(TEXT BLOCK):
— start —
Liouville's equation
Summary
I explain what the Liouville equation for the probability density function (PDF) is and its significance for weather prediction and chaotic systems more generally. I give its derivation, show how it is applied to a simple ODE and the Lorenz 63 system, I discuss its extension to the Fokker-Plank equation and then what relevance Liouville has for weather forecasts.
Introduction
What would the perfect simulation for weather prediction look like? Assuming we are still using the roughly 10 km x 10 km grid boxes of today, it would dutifully track along with the weather we observed in the real world and give a perfect prediction far into the future.
Unfortunately, it is not possible for us to build such a model. There is no way for us to perfectly represent the initial state of the atmosphere in our simulation; we don’t have the resolution and our observations will inevitably have some errors associated with them. That is to say nothing about the model error from our equations being only idealisations of reality and the numerical error inevitably accrued while solving those equations.
The reason our lack of perfectly accurate initial conditions matters is the atmosphere is a chaotic system. Chaotic systems often exhibit a behaviour called sensitive dependence on initial conditions. Arbitrarily small variations in the initial condition can grow to become large differences in the state of the system. This is in contrast to linear systems where the error remains proportional to the initial difference between the true state and its approximation.
In fact, the situation for the atmosphere is even worse than this. At least, with a normal system exhibiting sensitive dependence, the error arbitrarily far into the future can be made arbitrarily small by reducing the initial error. For the atmosphere it is thought that there exists a finite barrier of predictability where no matter how small the initial error is made, after a time period of roughly 2 weeks, the error will saturate and weather prediction skill will drop almost to climatology. Lorenz [1969] labelled this a category III system.
It was eventually appreciated by the weather prediction agencies of Europe and America that any true forecast of the weather must therefore be probabilistic. In 1992 ensemble forecasting methods went into operation at both ECMWF and NCEP. This replaced a deterministic paradigm. Instead of providing a single forecast of the weather, a probability for weather was released.
The ensemble approach is to have, say, 50 realisations of the weather model running with slight differences in the initial conditions. This should give an idea of the spread of weather possible and by counting the number of realisations with a weather feature, the probability of an event. The major difficulty is the huge dimensionality of the problem.
How many numbers do you need to completely represent the state of a weather model? At least 10 million, in newer models perhaps 100 million or more. Each of these numbers is an axis along which the state of the model can be varied, each represents 1 dimension of the configuration space, the state space where the model lives. Suppose we wanted to do a fairly sensible thing and sample our ensemble initial conditions uniformly from an n-dimensional ball around our best guess initial state. To keep things as simple as possible, we represent this by adding 2 states for each of our dimensions. This gives us 2n states to simulate which, for a weather model, is completely impractical.
It is for this reason that a Monte-Carlo ensemble (in this case where 50 members are picked at random from the initial n-ball) will suffer from under dispersion. A small sample is often simply going to miss the more exotic edge cases that lead to the spread we see in the real world. This situation is remedied but not removed through the use of techniques like singular vectors, bred vectors and EDA. These seek to maximise the spread generated by the initial states chosen.
— end —
(MATERIAL):
— start —
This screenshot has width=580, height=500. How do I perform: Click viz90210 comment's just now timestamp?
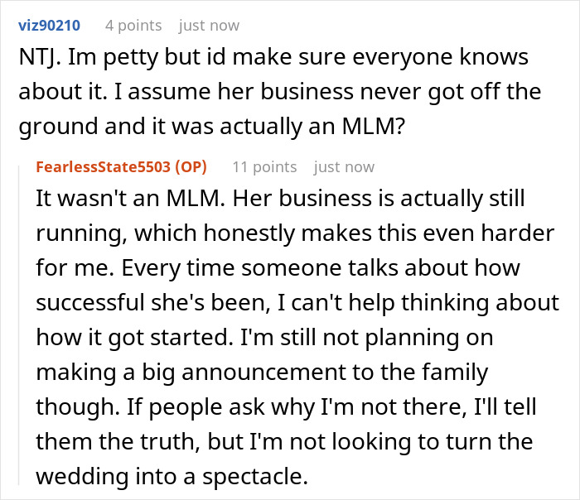[209, 26]
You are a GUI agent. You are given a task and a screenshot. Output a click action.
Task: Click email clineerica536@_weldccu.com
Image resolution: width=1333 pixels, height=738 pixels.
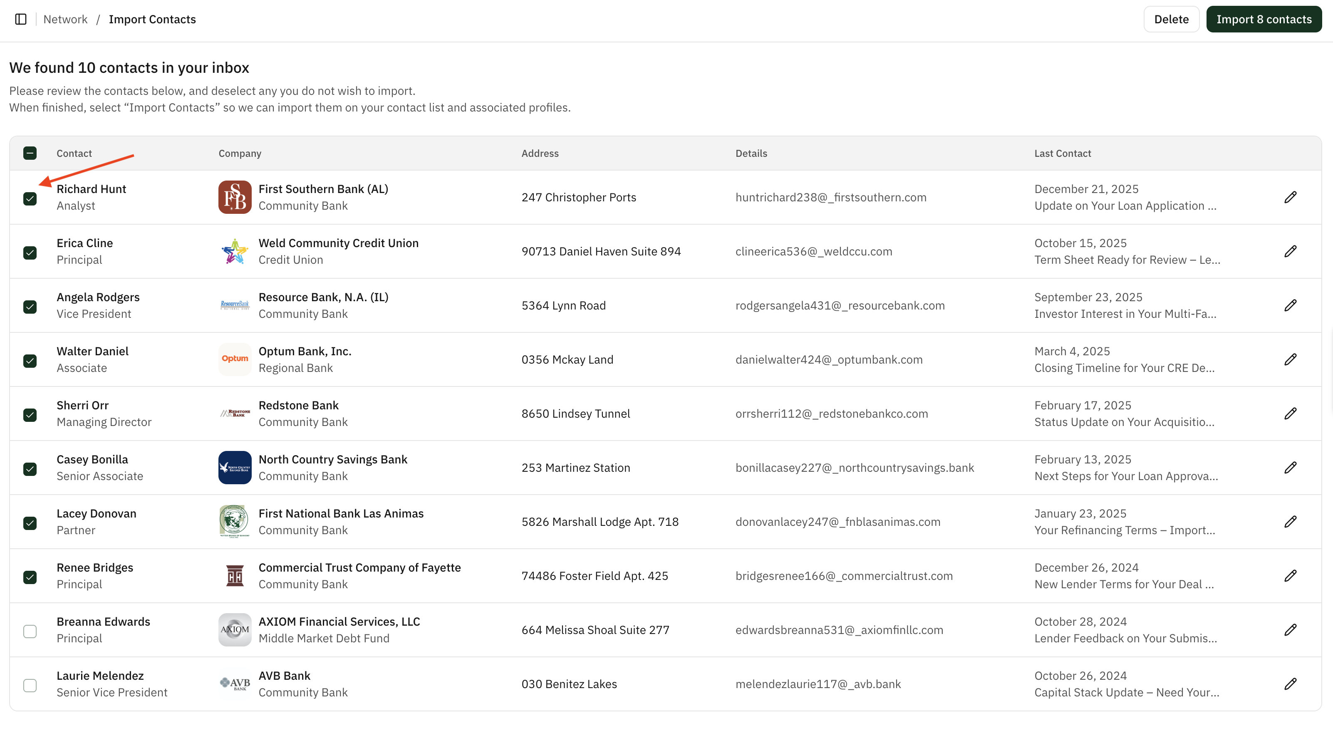point(813,252)
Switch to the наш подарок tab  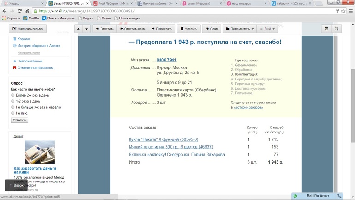tap(242, 3)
— end —
(SET PROBLEM):
Answer from the Liouville equation page:
1. What grid box size does it assume for today's weather models?
2. In what year did ensemble forecasting go into operation at ECMWF and NCEP?
3. After roughly how long does the atmosphere's error saturate, whatever the initial error?
The listing has no connection to the Liouville equation page.

(RESULT OF THE TASK):
1. Roughly 10 km x 10 km.
2. 1992.
3. Roughly 2 weeks.